Help: dev@ensembl.org , helpdesk@ensembl.org
Twitter: @ensembl

http://www.ensembl.org/info/docs/tools/vep/script/index.html

Usage:
./vep [--cache|--offline|--database] [arguments]

Basic options
=============

--help                 Display this message and quit

-i | --input_file      Input file
-o | --output_file     Output file
--force_overwrite      Force overwriting of output file
--species [species]    Species to use [default: "human"]

--everything           Shortcut switch to turn on commonly used options. See web
                      documentation for details [default: off]
--fork [num_forks]     Use forking to improve script runtime

For full option documentation see:
http://www.ensembl.org/info/docs/tools/vep/script/vep_options.html

How to configure ANNOTATION_KEY_CONFIG yaml file

The ANNOTATION_KEY_CONFIG yaml file contains functional_score and functional_annotation. Each file is in bed format and should be written with their short name that represents them. This name will be further used in other analyses.

When setting the short name, avoid using underscores (‘_’). Underscores are used to distinguish different domains within a single category. For example, a category ‘A_B_C_D_E’ will be recognized as five domains, but if the name of the category is ‘A_B_C_D_E_F’, it will cause error while association testing, as the category is divided into six domains.

An example for ANNOTATION_KEY_CONFIG yaml file looks like below.

functional_score:
  bed1.bed.gz: annot1
  bed2.bed.gz: annot2
functional_annotation:
  bed3.bed.gz: annot_3 # Do not use underscores like this. Users can use 'annot3' instead.
  bed4.bed.gz: annot4

The files should be located inside ANNOTATION_DATA_DIR. For preparation step, these files should be indexed using tabix.

As an example, users can sort and index their bed file like below.

cat bed1.bed | sort -k1,1V -k2,2n -k3,3n -t$'\t' | bgzip -c > sorted.bed1.bed.gz
tabix -p bed sorted.bed1.bed.gz

How to add or remove a gene set

Modify the txt file used for gene set (GENE_MATRIX).

The gene set contains gene ID, gene name and columns that represents each set of genes. To add or remove gene sets, users can add or remove columns.

gene_id	gene_name	ProteinCoding
ENSG00000000003.15	TSPAN6	1
ENSG00000000005.6	TNMD	1
ENSG00000000419.14	DPM1	1

Then, configure again.

cwas configuration -f

If users already have the annotated VCF (*annotated.vcf.gz) and gene set is the only thing they changed, then they can start from categorization step. Gene sets are first used in the categorization step.

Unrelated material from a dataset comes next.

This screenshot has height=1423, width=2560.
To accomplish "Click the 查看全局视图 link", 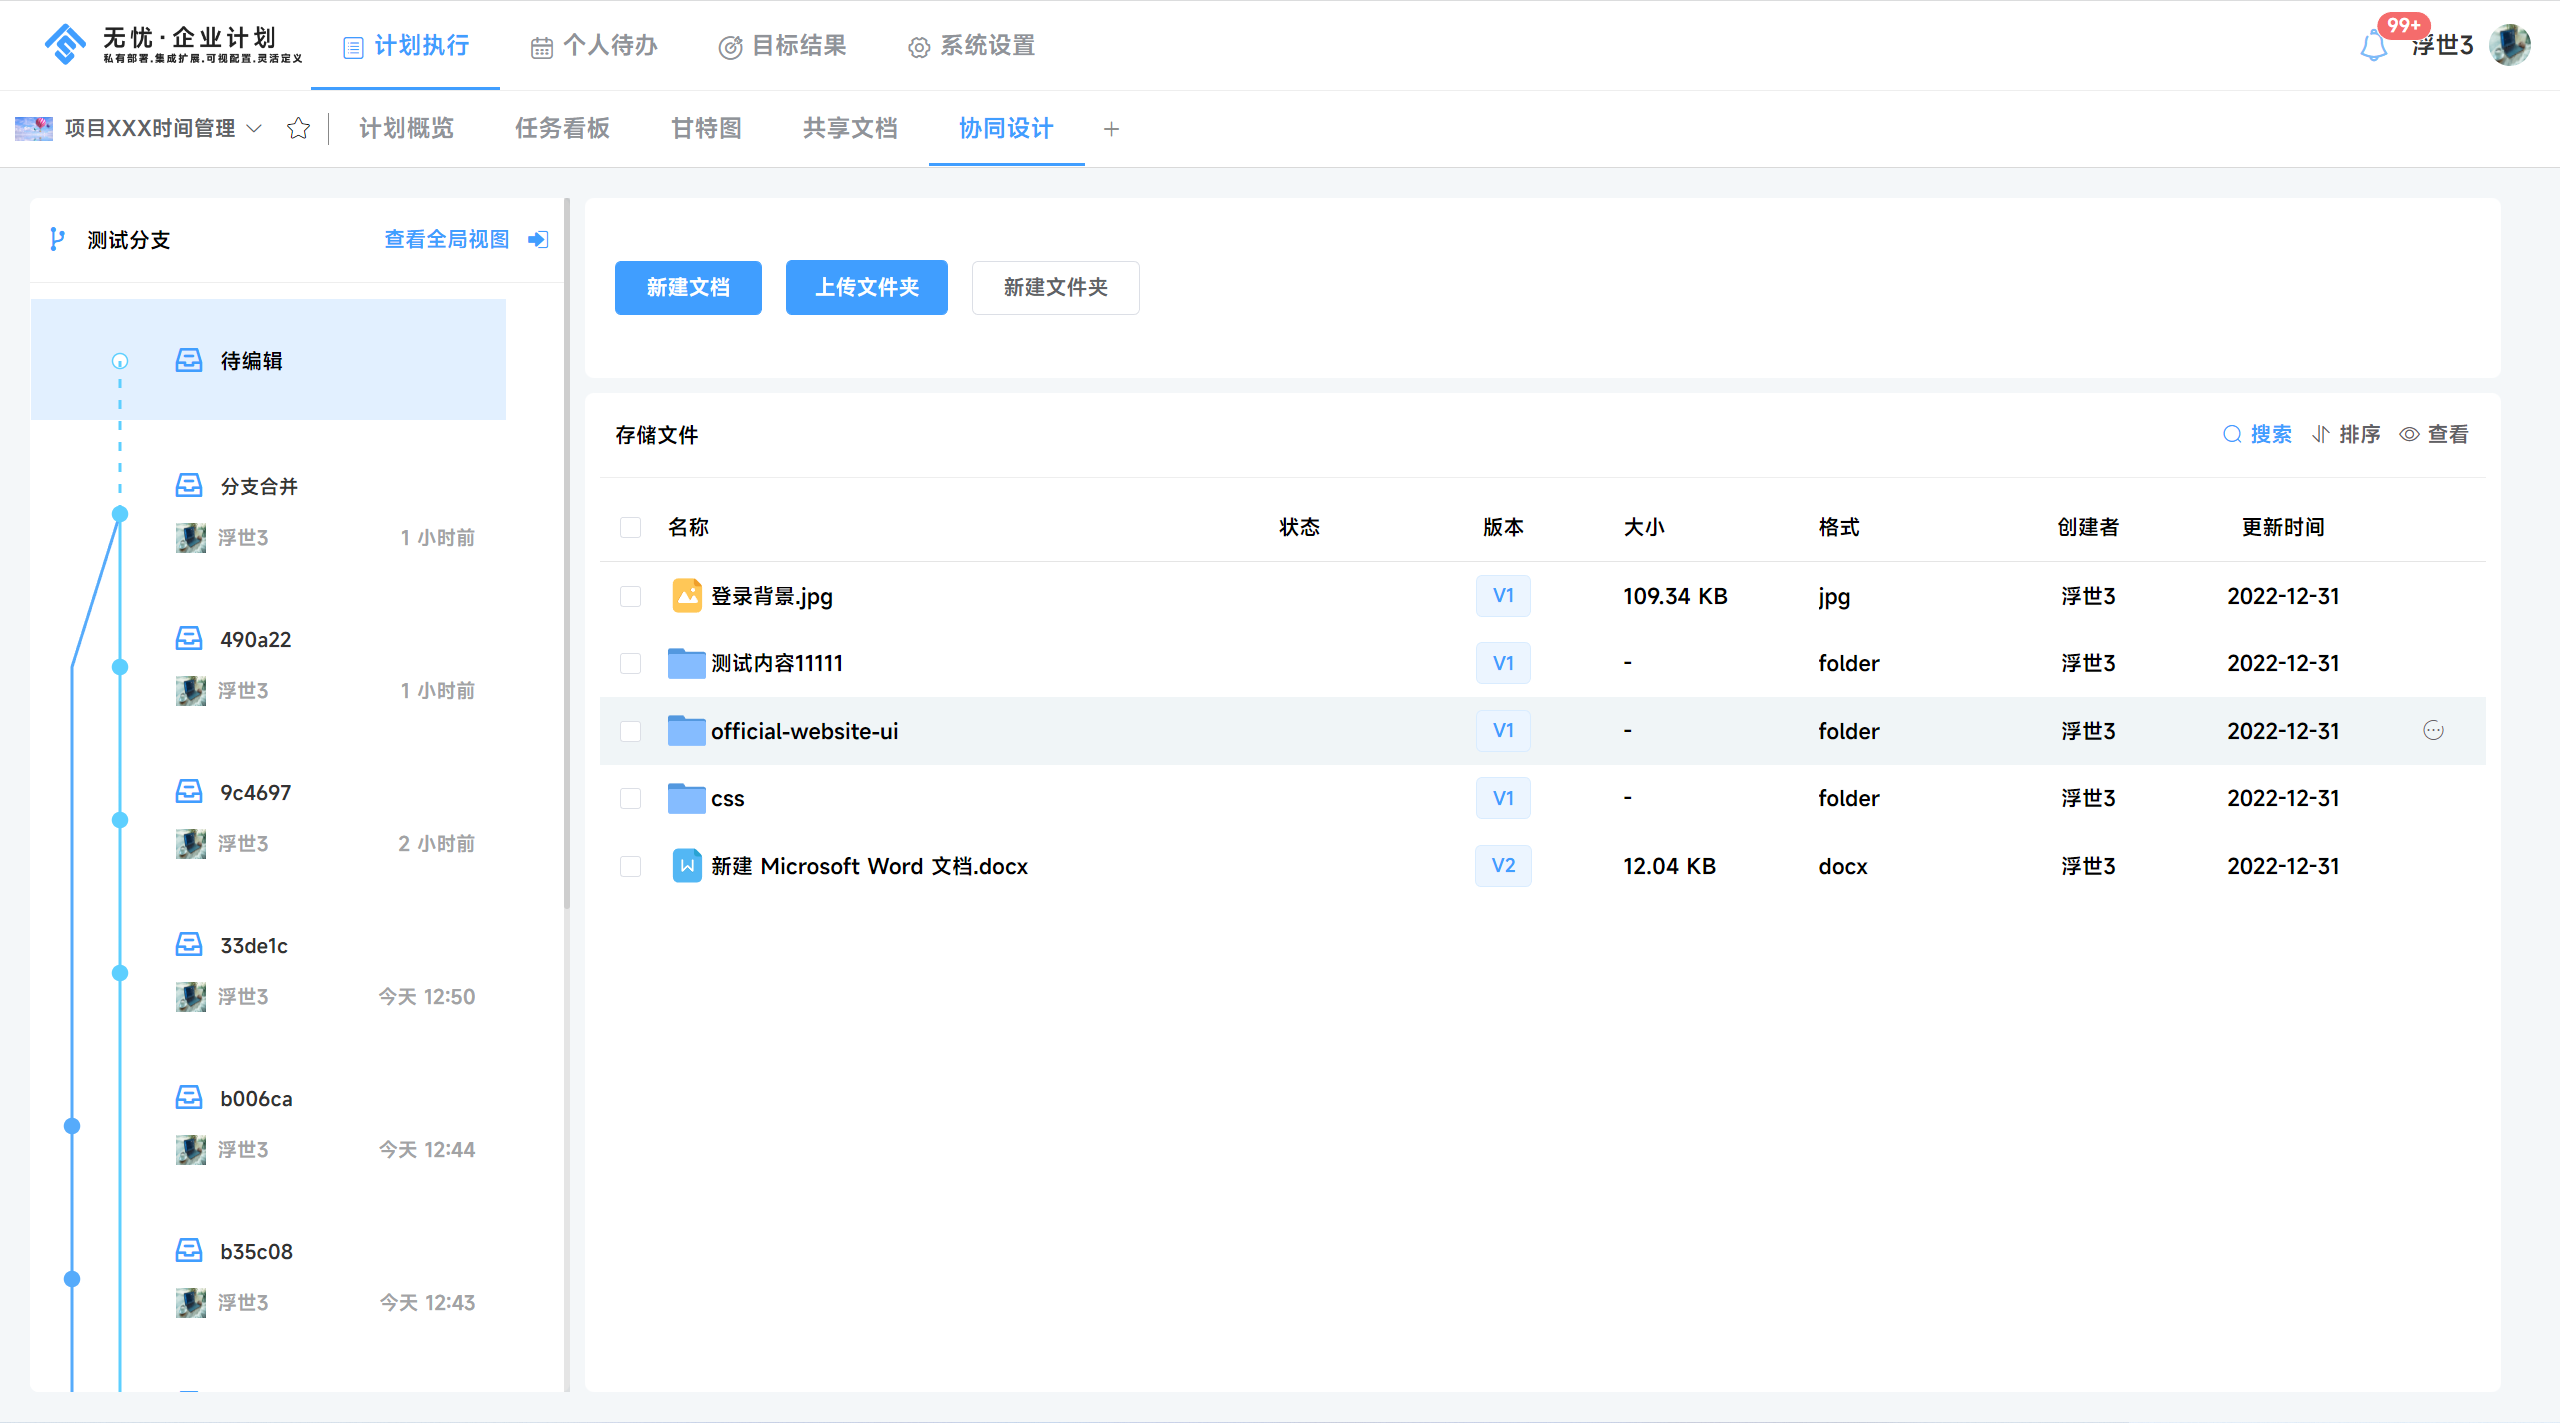I will (446, 239).
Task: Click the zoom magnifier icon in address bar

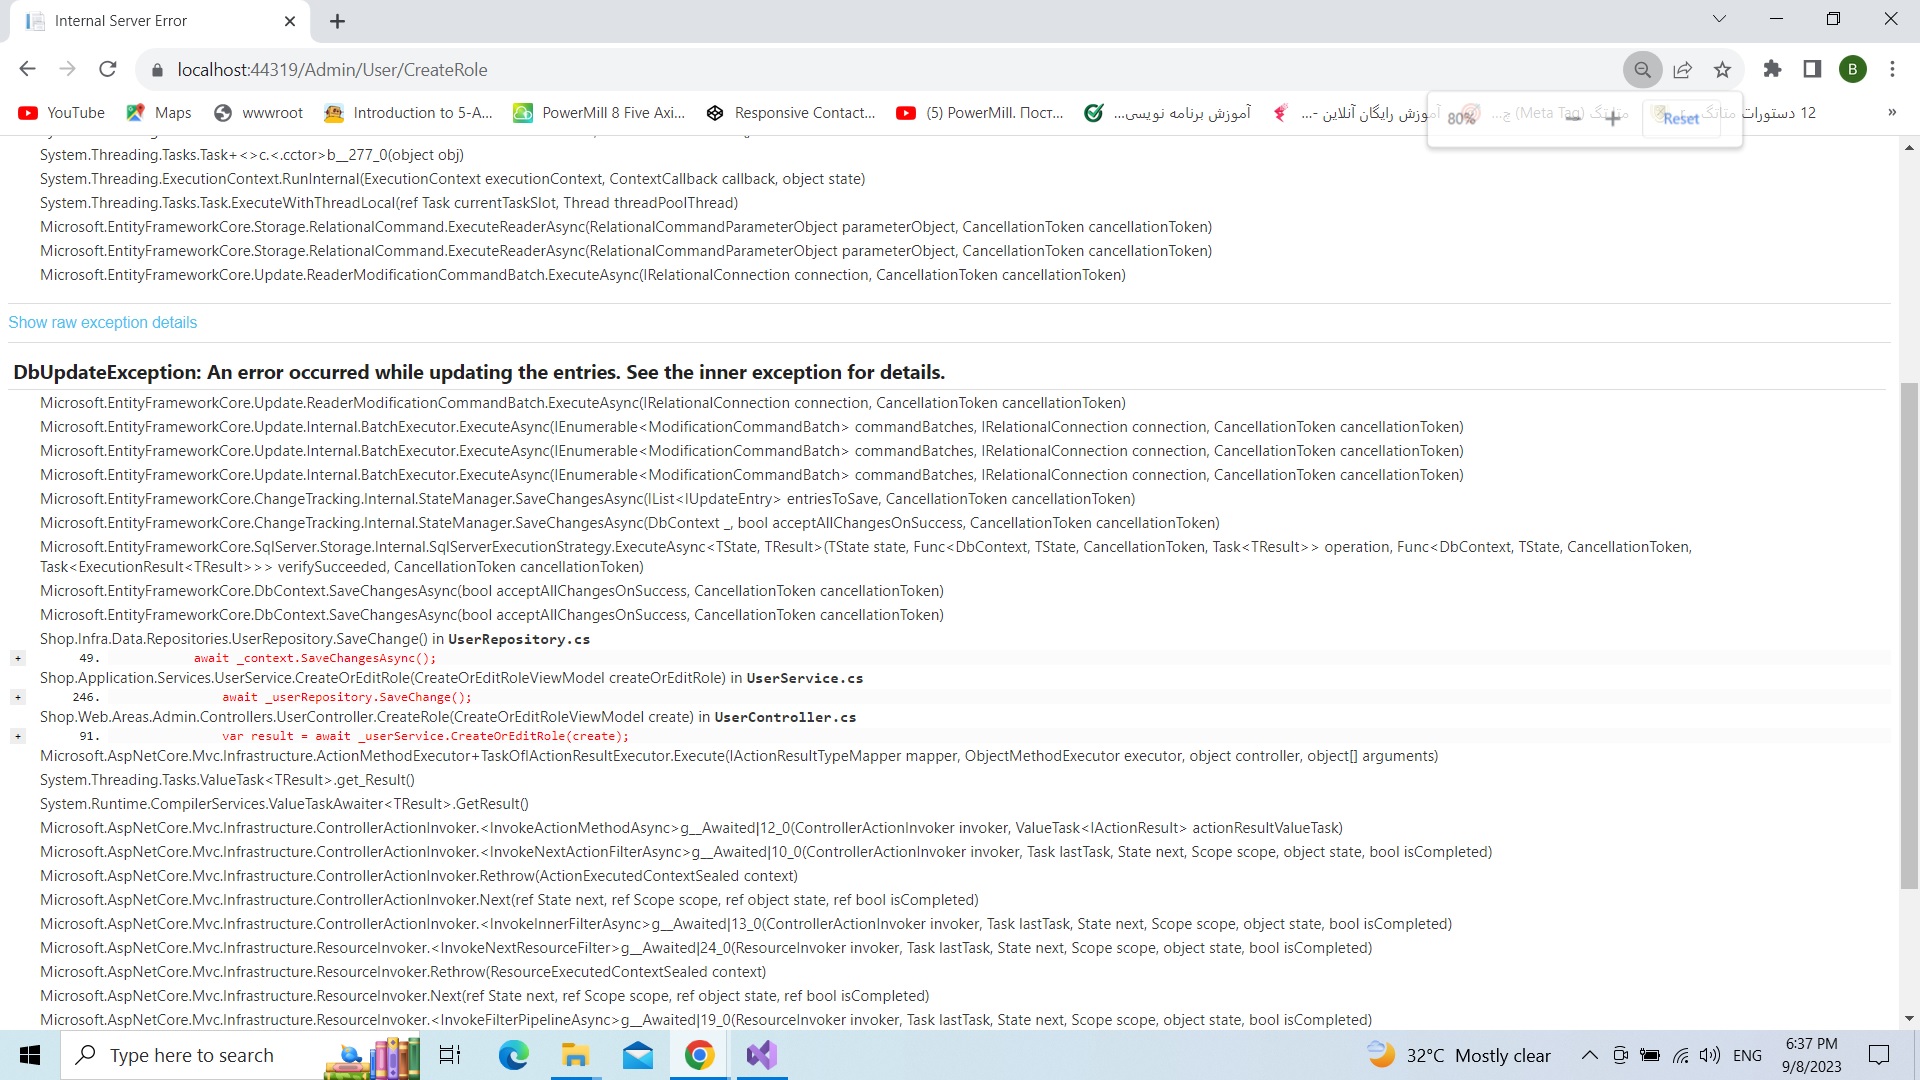Action: click(x=1642, y=69)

How to add or remove a functional annotation or score

Modify the ANNOTATION_KEY_CONFIG yaml file. Add a new line or remove previous lines from the file.

Then, configure again.

cwas configuration -f

The annotation of CWAS-Plus2 contains two steps: (1) VEP annotation, (2) BED custom annotation. If the output of each step already exists, then the step is skipped.

If users already have the VEP annotated file (*.vep.vcf.gz), they can start from annotation step.

CWAS-Plus2 skips VEP annotation if the VEP annotated file already exists.

cwas annotation -v INPUT.vcf -o_dir OUTPUT_DIR -p 8

However, before annotation, please remove the annotated VCF (*annotated.vcf.gz). If the annotated VCF exists, CWAS-Plus2 will also skip BED custom annotation step.